What is expected. Count the lines in the data below that contain the string "width". Reply with the number alone.

Working data.
------------------------------------------------------------------------

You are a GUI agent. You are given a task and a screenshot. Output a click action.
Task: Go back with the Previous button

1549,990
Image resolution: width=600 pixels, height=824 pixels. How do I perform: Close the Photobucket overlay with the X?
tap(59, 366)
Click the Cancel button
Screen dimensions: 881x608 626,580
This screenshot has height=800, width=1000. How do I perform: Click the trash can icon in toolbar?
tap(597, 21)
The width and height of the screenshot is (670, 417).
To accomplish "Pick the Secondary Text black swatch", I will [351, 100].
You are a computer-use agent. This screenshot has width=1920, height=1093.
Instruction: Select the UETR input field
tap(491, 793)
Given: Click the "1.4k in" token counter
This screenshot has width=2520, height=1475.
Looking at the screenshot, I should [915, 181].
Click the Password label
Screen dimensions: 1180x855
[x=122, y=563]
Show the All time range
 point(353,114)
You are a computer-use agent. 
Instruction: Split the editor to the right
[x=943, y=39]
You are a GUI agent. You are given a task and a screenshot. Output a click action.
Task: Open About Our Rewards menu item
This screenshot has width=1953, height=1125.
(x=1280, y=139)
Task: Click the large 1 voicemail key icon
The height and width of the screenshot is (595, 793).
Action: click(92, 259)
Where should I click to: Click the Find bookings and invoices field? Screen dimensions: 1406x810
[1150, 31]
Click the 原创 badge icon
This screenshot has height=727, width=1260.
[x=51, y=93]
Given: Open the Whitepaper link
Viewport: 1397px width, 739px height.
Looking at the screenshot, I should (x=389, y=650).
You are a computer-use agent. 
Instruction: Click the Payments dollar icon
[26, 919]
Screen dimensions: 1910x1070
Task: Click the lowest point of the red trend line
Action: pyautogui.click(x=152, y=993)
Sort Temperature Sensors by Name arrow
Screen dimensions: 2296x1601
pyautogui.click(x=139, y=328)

------------------------------------------------------------------------

Final result. 9